BEIRUT: A temporary humanitarian ceasefire is in place to allow women, children and the elderly to evacuate the Daesh-held area of Al-Hajjar Al-Aswad in south Damascus, Syrian state media said on Monday citing a military source.
The Syrian army and its allies have been battling for weeks to recapture the tiny Daesh enclave, the last area outside government control in or around the capital.
On Sunday, state media denied a war monitor’s report that fighters had begun withdrawing from the area toward Daesh territory in eastern Syria under a surrender deal.
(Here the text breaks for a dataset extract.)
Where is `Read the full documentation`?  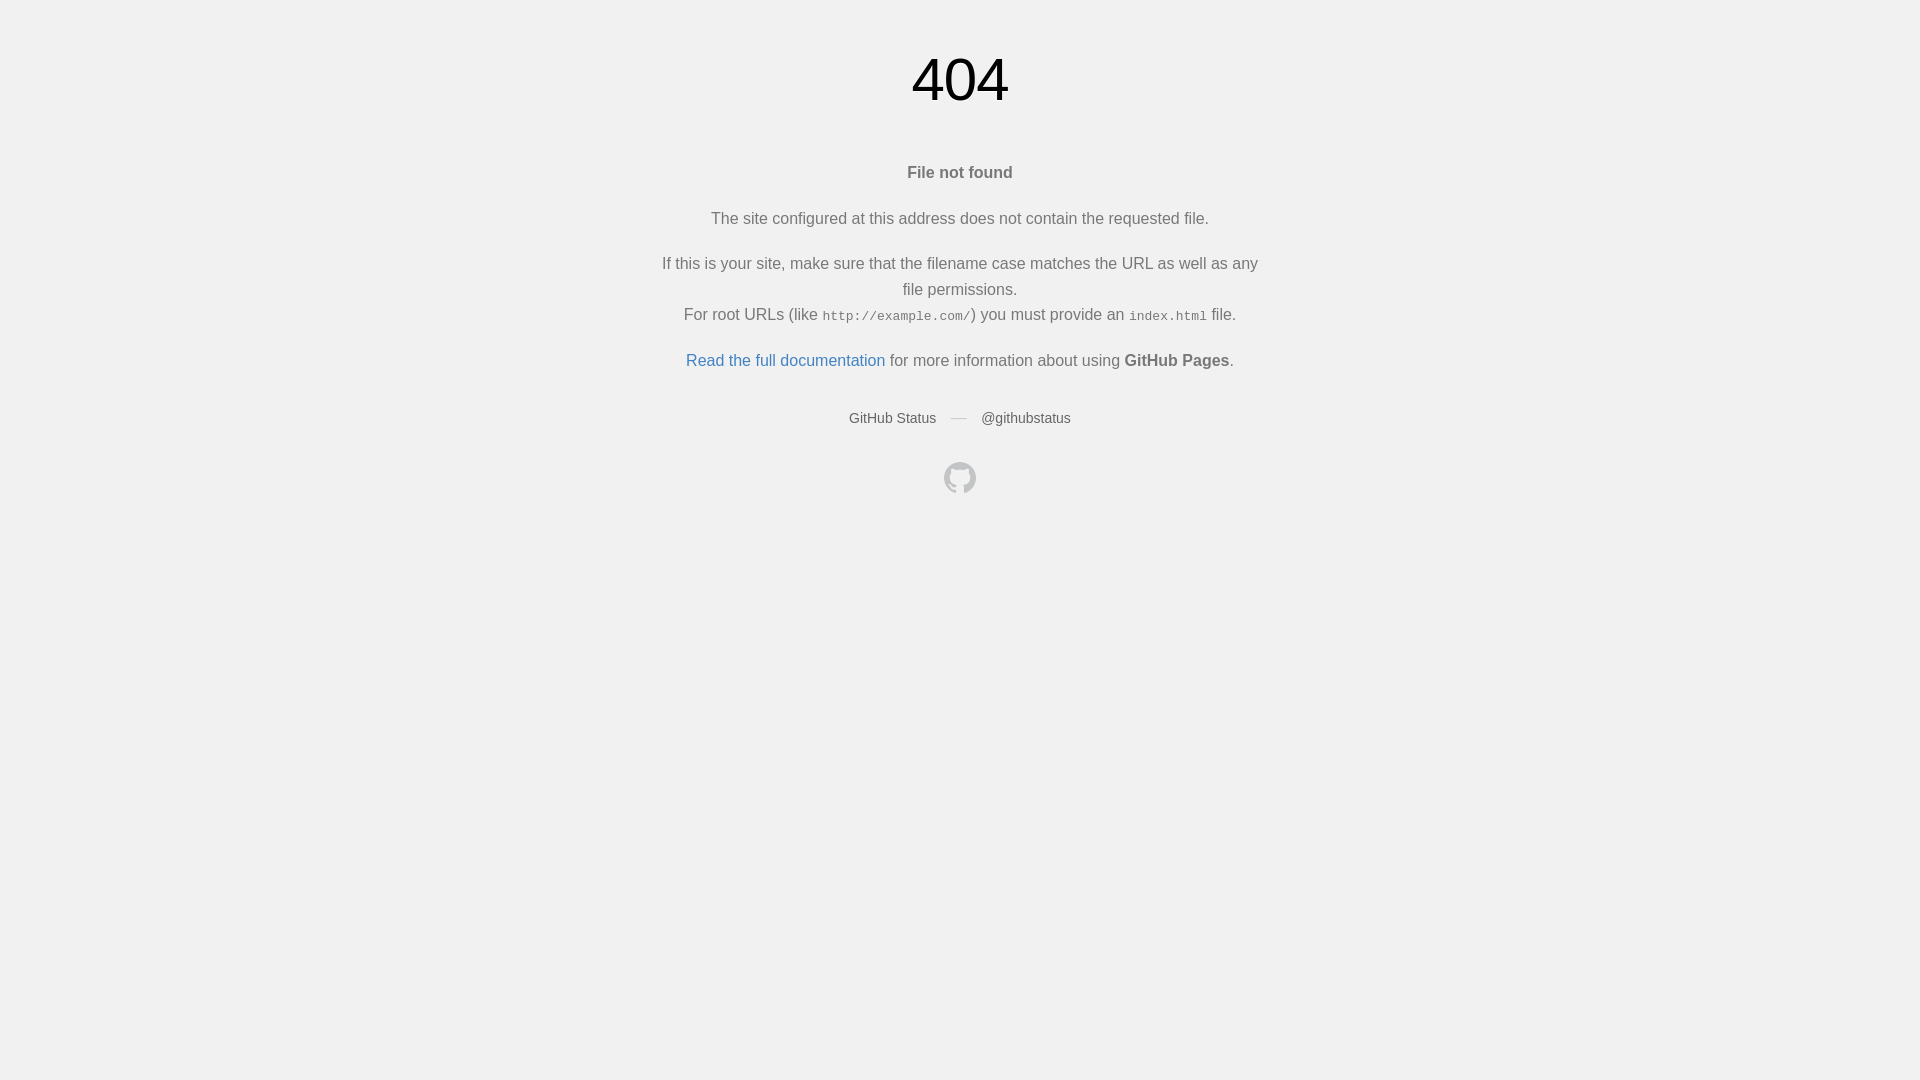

The temporary ceasefire came into effect on Sunday night and will end at 12pm and the army offensive will start again immediately, state media cited the military source as saying.
The war monitor, the Britain-based Syrian Observatory for Human Rights, reported early on Monday that buses had already started leaving south Damascus for the Daesh areas in eastern Syria.
The ultra-hardline militant group now controls only the tiny pocket in south Damascus and two besieged desert areas in eastern Syria, while another insurgent group that has pledged loyalty to it holds a small enclave in the southwest.
Pro-Syrian government forces have staged an intensive operation to recover Daesh’s south Damascus pocket in Al-Hajjar Al-Aswad and the adjacent Yarmouk Palestinian refugee camp since driving rebels from eastern Ghouta in April.